Copy the rows again, starting at the line that has "Task: Click parking space number 10" and stopping after the line that has "Action: click(49, 166)", swapping every "parking space" for "parking spot" and keeping everything else the same.

────────────────

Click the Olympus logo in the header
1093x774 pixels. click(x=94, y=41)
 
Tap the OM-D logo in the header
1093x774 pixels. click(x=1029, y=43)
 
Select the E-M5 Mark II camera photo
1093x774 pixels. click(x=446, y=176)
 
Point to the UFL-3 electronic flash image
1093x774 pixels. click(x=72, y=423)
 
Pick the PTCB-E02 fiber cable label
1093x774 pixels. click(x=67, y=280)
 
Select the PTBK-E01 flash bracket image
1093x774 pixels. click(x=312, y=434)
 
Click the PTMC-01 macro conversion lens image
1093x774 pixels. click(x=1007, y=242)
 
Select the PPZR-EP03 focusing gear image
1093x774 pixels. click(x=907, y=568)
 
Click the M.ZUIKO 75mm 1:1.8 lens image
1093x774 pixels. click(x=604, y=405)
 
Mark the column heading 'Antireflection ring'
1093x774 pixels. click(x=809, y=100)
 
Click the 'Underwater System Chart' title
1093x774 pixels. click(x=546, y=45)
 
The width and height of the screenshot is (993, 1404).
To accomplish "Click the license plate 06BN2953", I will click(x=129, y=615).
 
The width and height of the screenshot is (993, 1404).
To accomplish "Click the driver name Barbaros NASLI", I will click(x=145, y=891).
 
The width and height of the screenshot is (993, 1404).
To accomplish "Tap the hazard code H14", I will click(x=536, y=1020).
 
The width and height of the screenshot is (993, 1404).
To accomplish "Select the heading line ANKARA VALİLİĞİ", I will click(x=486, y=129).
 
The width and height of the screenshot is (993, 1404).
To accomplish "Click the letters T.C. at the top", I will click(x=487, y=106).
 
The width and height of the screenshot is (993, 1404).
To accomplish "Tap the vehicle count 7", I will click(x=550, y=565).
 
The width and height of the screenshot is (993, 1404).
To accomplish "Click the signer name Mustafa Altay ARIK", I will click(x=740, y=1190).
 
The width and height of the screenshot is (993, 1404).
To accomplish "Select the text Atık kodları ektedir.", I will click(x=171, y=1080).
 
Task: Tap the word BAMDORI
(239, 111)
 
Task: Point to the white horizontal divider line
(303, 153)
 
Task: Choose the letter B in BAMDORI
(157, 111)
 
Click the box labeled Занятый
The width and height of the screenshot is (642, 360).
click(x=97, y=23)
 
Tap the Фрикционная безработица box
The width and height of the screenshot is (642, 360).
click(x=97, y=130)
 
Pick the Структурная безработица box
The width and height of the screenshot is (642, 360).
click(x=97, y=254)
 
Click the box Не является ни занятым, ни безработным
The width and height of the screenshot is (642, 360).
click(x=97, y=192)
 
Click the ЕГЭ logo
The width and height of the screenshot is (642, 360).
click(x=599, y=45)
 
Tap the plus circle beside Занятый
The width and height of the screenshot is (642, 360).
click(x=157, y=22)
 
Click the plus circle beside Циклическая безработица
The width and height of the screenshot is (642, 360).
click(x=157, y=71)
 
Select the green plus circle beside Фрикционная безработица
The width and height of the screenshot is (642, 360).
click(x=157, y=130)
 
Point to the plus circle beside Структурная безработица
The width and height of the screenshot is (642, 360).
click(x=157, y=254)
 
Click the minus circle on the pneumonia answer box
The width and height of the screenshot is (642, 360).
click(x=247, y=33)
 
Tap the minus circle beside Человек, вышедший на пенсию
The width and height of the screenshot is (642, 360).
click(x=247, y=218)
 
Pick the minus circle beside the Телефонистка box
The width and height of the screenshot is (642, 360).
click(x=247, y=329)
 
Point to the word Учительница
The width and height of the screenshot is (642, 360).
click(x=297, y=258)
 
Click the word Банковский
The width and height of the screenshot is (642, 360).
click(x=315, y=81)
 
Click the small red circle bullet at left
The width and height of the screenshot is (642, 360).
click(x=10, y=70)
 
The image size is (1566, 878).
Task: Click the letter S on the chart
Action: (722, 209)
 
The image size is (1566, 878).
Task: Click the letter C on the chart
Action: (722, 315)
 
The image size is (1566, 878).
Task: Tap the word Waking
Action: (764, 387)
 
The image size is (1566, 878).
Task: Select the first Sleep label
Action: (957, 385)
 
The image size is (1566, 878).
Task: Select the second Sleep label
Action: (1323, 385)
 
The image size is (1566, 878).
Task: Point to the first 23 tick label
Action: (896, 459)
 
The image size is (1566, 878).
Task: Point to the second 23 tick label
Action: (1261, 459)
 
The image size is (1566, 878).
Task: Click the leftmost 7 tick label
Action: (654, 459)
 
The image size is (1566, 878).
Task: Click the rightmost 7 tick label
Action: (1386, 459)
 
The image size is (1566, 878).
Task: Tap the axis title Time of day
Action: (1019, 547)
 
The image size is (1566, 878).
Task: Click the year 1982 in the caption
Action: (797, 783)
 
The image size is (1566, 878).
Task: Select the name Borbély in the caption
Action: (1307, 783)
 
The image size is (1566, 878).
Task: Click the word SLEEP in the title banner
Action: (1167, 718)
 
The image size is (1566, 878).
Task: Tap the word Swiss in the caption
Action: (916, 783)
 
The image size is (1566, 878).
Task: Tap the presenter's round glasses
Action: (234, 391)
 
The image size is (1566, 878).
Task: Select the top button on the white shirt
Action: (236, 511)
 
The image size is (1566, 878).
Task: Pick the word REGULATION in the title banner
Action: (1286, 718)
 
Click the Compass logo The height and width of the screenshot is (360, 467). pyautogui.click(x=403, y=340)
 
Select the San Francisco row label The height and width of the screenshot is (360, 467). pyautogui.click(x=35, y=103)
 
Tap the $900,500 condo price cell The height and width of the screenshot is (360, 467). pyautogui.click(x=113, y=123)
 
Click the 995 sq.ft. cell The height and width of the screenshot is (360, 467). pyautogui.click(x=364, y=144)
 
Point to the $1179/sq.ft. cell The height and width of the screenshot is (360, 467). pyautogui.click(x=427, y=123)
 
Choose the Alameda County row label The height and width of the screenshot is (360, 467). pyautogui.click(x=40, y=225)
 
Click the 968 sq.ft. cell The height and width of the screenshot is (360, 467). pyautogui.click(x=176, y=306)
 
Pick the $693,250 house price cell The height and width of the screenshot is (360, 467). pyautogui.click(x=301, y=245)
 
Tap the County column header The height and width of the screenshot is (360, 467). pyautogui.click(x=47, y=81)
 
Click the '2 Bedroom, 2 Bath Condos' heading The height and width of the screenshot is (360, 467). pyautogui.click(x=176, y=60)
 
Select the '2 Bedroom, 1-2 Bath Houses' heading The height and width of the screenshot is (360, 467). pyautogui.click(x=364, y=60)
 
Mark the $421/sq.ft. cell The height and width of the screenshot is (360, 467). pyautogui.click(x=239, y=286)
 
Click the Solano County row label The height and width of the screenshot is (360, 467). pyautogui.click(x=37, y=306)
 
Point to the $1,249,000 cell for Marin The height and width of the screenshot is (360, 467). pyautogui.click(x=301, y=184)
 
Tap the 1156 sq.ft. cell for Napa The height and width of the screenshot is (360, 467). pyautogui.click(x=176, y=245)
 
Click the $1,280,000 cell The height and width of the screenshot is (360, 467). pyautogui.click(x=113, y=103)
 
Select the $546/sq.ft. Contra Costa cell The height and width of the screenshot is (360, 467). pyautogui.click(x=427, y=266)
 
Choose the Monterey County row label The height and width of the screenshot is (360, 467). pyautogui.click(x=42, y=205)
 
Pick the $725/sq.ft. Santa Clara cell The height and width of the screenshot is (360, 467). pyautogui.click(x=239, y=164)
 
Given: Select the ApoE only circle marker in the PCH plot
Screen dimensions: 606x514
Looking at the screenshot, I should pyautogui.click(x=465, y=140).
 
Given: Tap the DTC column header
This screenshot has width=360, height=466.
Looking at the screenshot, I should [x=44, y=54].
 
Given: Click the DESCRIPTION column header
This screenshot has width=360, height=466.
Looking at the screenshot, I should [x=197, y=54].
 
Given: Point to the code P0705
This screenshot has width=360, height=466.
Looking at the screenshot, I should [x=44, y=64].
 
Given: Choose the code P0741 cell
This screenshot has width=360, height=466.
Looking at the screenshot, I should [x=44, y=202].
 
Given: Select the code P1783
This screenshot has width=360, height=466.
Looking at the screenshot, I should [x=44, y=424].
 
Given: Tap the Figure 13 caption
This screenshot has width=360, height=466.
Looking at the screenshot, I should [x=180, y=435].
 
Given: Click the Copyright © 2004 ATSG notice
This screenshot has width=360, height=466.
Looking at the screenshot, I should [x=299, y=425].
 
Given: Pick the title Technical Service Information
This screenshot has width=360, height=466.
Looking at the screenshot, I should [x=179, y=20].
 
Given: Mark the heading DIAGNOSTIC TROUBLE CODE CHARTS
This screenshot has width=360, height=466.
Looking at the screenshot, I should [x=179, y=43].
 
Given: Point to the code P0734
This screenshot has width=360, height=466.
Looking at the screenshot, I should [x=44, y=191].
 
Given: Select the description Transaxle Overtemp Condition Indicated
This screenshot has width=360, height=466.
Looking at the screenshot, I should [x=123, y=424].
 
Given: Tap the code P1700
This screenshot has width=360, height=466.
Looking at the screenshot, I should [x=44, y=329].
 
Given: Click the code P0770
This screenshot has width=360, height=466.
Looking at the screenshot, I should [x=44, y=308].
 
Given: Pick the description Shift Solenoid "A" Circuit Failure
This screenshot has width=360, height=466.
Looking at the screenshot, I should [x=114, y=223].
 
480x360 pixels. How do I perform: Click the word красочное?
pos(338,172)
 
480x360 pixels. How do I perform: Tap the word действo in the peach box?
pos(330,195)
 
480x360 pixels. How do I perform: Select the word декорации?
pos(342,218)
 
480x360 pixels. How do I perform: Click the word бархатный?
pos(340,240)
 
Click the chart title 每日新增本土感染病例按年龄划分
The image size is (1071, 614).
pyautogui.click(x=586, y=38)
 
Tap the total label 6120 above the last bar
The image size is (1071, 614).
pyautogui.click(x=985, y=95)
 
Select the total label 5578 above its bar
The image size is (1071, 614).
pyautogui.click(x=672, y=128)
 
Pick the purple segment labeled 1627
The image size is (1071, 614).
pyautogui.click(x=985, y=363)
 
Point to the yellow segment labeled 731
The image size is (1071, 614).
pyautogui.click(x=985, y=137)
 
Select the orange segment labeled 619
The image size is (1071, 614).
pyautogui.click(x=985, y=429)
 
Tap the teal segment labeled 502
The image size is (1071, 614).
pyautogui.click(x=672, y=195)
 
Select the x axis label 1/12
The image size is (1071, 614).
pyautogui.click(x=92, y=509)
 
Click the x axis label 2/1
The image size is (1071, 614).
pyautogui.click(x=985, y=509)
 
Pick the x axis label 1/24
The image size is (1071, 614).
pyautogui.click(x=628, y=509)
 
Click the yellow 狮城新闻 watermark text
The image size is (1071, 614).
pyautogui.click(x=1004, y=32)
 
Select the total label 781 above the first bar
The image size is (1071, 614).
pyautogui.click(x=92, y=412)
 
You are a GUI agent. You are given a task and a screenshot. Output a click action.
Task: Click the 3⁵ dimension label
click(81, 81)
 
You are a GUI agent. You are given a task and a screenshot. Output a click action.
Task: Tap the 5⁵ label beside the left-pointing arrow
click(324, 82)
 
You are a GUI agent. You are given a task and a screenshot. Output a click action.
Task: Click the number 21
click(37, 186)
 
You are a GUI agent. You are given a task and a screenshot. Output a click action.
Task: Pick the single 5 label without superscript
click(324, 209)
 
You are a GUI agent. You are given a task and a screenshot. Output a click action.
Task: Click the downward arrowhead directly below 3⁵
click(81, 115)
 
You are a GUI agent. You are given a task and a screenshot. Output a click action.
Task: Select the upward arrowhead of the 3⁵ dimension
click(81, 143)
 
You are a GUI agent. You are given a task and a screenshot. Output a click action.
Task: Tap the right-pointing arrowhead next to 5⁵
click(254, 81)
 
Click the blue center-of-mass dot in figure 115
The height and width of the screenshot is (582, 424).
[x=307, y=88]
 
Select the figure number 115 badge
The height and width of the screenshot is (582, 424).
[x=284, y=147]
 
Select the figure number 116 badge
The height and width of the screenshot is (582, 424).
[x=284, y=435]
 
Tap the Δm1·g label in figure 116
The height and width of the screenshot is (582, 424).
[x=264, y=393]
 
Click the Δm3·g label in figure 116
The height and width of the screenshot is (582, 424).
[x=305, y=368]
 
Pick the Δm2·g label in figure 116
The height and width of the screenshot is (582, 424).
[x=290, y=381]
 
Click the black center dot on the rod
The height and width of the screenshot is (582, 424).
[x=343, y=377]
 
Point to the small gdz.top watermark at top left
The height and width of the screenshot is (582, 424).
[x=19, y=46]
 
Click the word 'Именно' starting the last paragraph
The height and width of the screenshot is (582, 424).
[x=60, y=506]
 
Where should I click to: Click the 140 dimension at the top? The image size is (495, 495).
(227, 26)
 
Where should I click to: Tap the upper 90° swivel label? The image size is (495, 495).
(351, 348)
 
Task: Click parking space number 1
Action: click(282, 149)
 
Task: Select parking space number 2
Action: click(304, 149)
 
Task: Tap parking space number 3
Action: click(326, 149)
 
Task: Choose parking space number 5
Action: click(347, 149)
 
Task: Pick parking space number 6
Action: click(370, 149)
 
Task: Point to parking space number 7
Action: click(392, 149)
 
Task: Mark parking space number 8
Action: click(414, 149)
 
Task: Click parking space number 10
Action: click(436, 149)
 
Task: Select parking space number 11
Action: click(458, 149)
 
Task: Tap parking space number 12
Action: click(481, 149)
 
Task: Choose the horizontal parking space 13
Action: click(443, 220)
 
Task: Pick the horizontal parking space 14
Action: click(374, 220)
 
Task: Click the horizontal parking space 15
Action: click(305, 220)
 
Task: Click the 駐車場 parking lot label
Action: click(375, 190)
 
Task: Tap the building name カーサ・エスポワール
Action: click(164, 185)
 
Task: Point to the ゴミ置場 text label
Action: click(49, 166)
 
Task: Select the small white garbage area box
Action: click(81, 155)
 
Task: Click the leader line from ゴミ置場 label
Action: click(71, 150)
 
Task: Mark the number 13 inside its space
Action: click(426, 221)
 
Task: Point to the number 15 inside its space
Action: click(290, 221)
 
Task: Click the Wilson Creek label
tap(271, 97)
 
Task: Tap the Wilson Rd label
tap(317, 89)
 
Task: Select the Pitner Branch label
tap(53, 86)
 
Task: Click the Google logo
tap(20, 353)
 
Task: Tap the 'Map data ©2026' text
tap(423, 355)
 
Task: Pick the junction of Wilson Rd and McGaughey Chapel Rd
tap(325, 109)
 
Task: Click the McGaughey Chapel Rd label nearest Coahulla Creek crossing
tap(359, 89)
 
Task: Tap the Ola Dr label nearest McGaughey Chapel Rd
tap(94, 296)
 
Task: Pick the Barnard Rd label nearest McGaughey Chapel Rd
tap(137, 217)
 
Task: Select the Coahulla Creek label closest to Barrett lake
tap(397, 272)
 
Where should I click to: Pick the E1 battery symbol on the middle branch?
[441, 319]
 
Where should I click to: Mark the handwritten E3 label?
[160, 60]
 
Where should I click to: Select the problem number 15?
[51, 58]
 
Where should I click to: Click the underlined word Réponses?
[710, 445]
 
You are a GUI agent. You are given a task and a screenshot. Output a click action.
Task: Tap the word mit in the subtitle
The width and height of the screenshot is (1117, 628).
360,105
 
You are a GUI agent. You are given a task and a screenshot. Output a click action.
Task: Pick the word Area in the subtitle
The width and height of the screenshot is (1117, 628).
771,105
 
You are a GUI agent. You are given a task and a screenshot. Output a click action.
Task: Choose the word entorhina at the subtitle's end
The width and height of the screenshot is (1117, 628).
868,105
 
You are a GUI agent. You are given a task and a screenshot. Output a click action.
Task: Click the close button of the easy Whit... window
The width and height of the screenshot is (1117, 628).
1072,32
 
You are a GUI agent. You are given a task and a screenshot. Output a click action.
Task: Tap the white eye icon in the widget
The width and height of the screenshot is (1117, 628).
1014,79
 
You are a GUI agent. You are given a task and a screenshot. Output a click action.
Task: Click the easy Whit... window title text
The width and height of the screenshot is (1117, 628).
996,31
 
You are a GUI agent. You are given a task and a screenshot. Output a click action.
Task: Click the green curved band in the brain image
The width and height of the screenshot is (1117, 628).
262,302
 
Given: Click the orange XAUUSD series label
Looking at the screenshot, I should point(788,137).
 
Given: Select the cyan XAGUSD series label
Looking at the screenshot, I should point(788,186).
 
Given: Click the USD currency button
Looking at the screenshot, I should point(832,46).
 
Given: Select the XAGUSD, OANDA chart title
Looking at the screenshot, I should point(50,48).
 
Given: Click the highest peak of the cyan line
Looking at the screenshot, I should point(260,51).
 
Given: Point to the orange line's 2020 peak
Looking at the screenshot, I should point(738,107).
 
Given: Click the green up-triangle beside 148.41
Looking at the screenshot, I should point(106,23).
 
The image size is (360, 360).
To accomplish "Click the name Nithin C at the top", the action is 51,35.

────────────────

Result of this exercise
Task: Click parking spot number 10
Action: click(436, 149)
 
Task: Select parking spot number 11
Action: click(458, 149)
 
Task: Tap parking spot number 12
Action: click(481, 149)
 
Task: Choose the horizontal parking spot 13
Action: click(443, 220)
 
Task: Pick the horizontal parking spot 14
Action: click(374, 220)
 
Task: Click the horizontal parking spot 15
Action: click(305, 220)
 
Task: Click the 駐車場 parking lot label
Action: click(375, 190)
 
Task: Tap the building name カーサ・エスポワール
Action: click(164, 185)
 
Task: Point to the ゴミ置場 text label
Action: click(49, 166)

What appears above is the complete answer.